Lo studio è stato condotto dai ricercatori dell’Università di Milano, dell’Istituto nazionale di astrofisica (Inaf) e dall’Istituto nazionale dei tumori. Analizzando l'efficacia dei raggi UvC nell'eliminazione della carica virale del Sars-CoV-2, si è scoperto un rapporto "quasi perfetto" tra andamento dell'epidemia ed esposizione ai raggi solari
I raggi solari ci proteggono dal Covid-19. Una nuova ricerca ha dimostrato, infatti, che “il coronavirus viene disattivato dai raggi ultravioletti in pochi secondi”. Lo studio, tutto italiano, è stato condotto dai ricercatori dell’Università degli Studi di Milano, dipartimento Luigi Sacco”, dell’Istituto nazionale di astrofisica (Inaf) e dall’Istituto nazionale dei tumori. Analizzando l’efficacia dei raggi UvC nell’eliminazione della carica virale del Sars-CoV-2, si è scoperto un rapporto “quasi perfetto” tra andamento dell’epidemia ed esposizione ai raggi solari.
Intervistato dal Corriere della Sera, Mario Clerici, primo firmatario dei lavori, nonché professore ordinario di Immunologia all’Università di Milano e direttore scientifico della Fondazione Don Gnocchi, ha spiegato i risultati dello studio: “Nell’esperimento sono state posizionate sotto le lampade a raggi UvC gocce di liquido di diverse dimensioni (droplet) contenenti Sars-CoV-2, per simulare ciò che può essere emesso parlando o con uno starnuto.

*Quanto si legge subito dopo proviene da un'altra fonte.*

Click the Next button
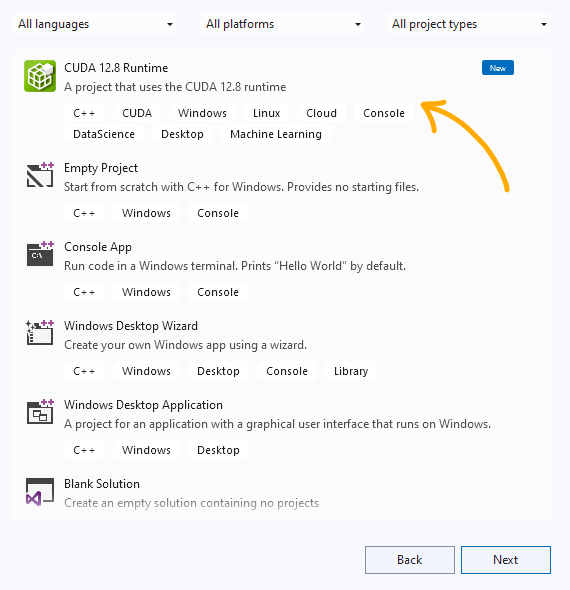Image resolution: width=570 pixels, height=590 pixels. pyautogui.click(x=506, y=560)
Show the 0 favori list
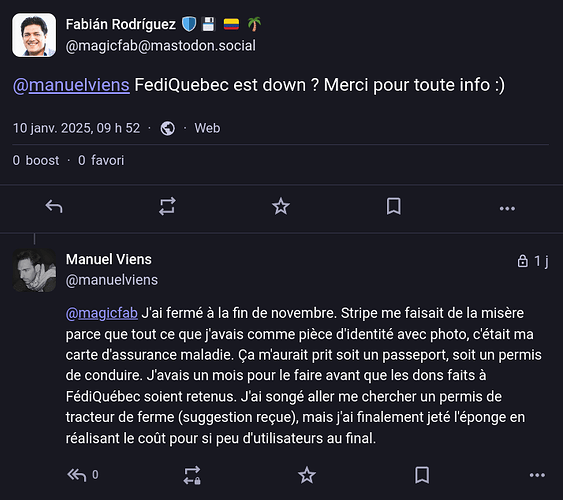Image resolution: width=563 pixels, height=500 pixels. pyautogui.click(x=101, y=160)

Abbiamo valutato una dose bassa di virus (quella che può esserci in una stanza dove è presente un positivo), una dose cento volte più alta (che si può trovare in un soggetto con forma grave di Covid-19) e una quantità mille volte più alta, impossibile da trovare in un essere umano o in una qualunque situazione reale. In tutti tre i casi la carica virale è stata inattivata in pochi secondi al 99,9% da una piccola quantità di raggi UvC: ne bastano 2 millijoule per centimetro quadrato”.

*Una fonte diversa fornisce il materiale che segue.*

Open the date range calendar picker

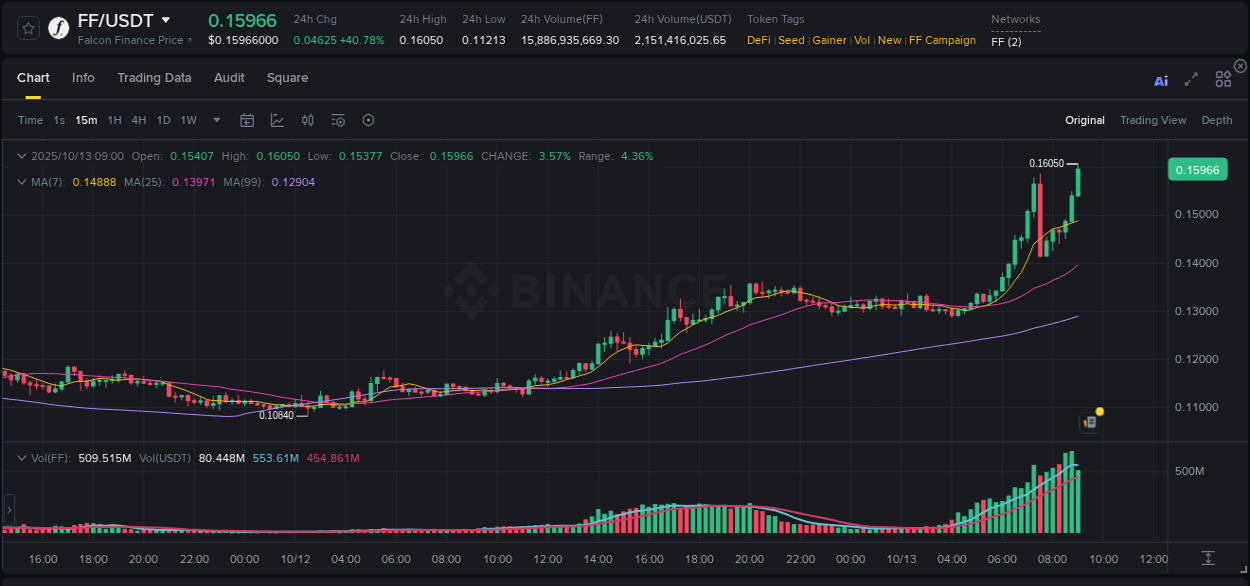(x=247, y=119)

Testata l’efficacia dei raggi UvC, si è ripetuto lo stesso esperimento con gli UvA e gli UvB, i raggi solari che cadono sulla superficie terrestre, “e i risultati sono molto simili” fa sapere Clerici, anche se “non sono ancora disponibili per la comunità scientifica”. Dai risultati, comunque, si è potuto studiare l’andamento dell’epidemia nel mondo per cercare di capire se esistesse una correlazione rispetto all’esposizione ai raggi ultravioletti. E così è stato: “La corrispondenza con l’andamento dell’epidemia di Sars-CoV-2 è risultata quasi perfetta. Minore è la quantità di UvA e UvB, maggiore è il numero di infezioni. Questo potrebbe spiegarci perché in Italia, ora che è estate, abbiamo pochi casi e con pochi sintomi, mentre alcuni Paesi nell’altro emisfero — come quelli del Sud America, in cui è inverno — stanno affrontando il picco”.

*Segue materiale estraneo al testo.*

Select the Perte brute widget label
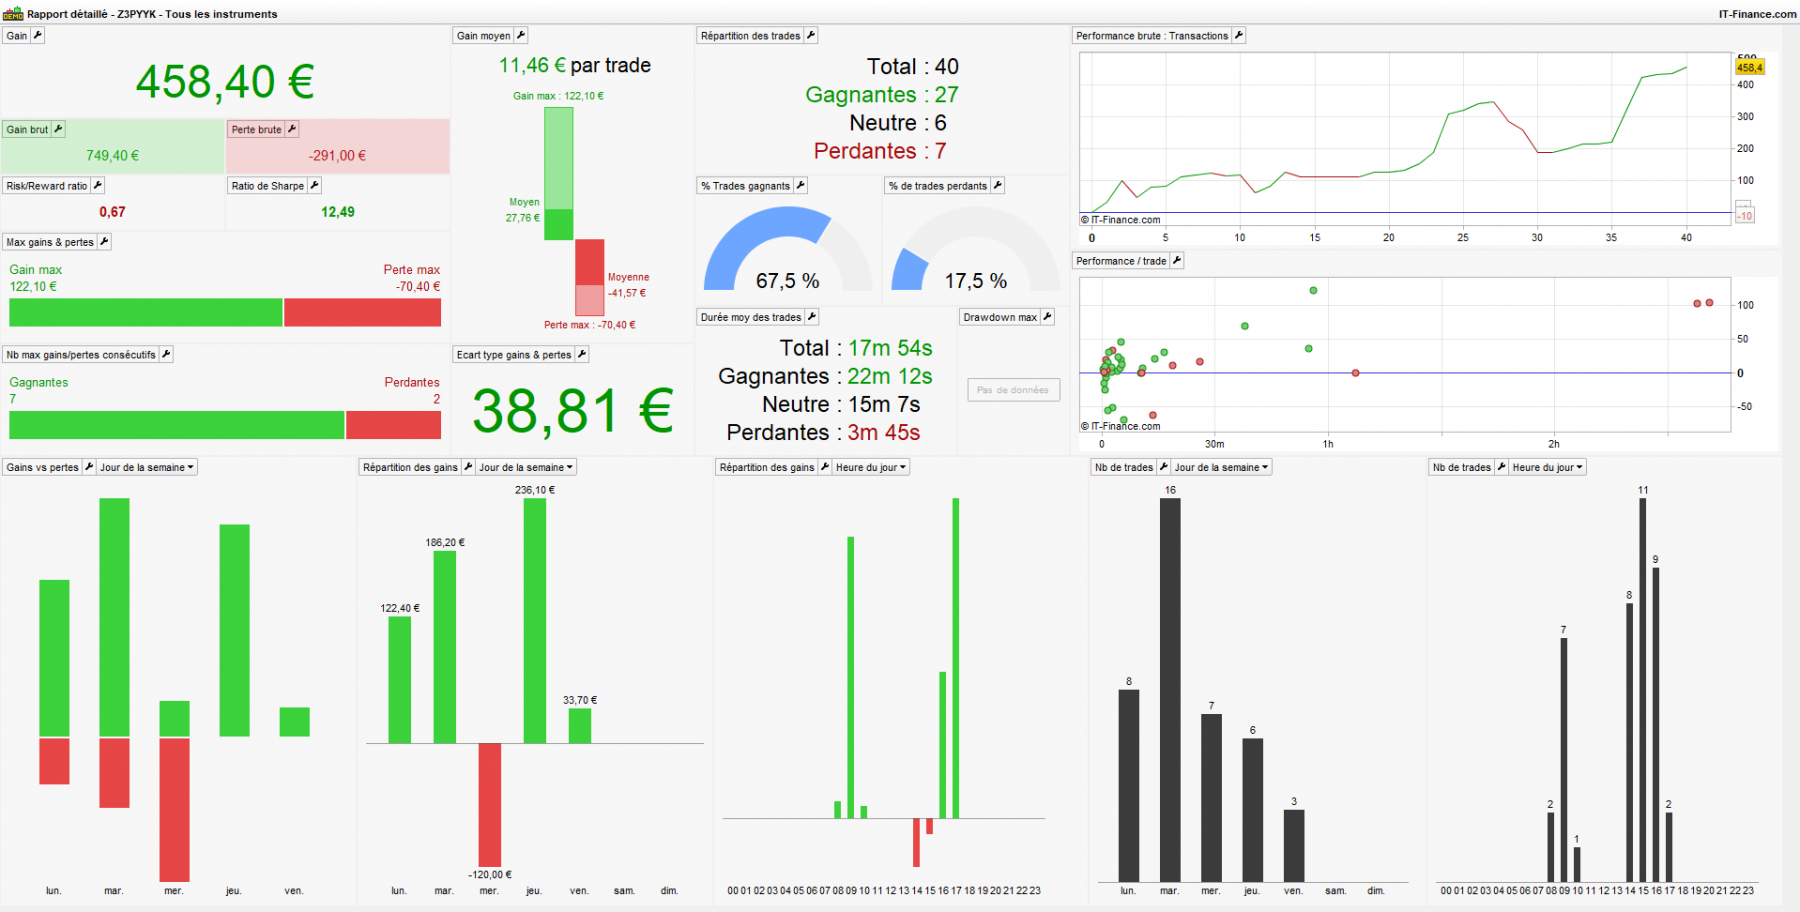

I risultati dello studio aprono risvolti potenziali sulla quotidianità. “Le goccioline che possono essere emesse da un eventuale soggetto positivo vengono colpite dai raggi solari e la carica virale è disattivata in pochi secondi”, spiega il ricercatore. Quindi, ad esempio, la riapertura delle scuole potrebbe essere accompagnata dall’uso di lampade a raggi ultravioletti, come già si sta facendo negli aeroporti, per sanificare gli spazi chiusi in pochi secondi. Tuttavia, l’uso dei raggi ultravioletti, come ricorda il Ministero della Salute presenta “rischi per la salute” e le lampade “non devono essere utilizzate per disinfettare le mani o altre aree della pelle perché le radiazioni possono causare irritazione alla pelle e danneggiare gli occhi”.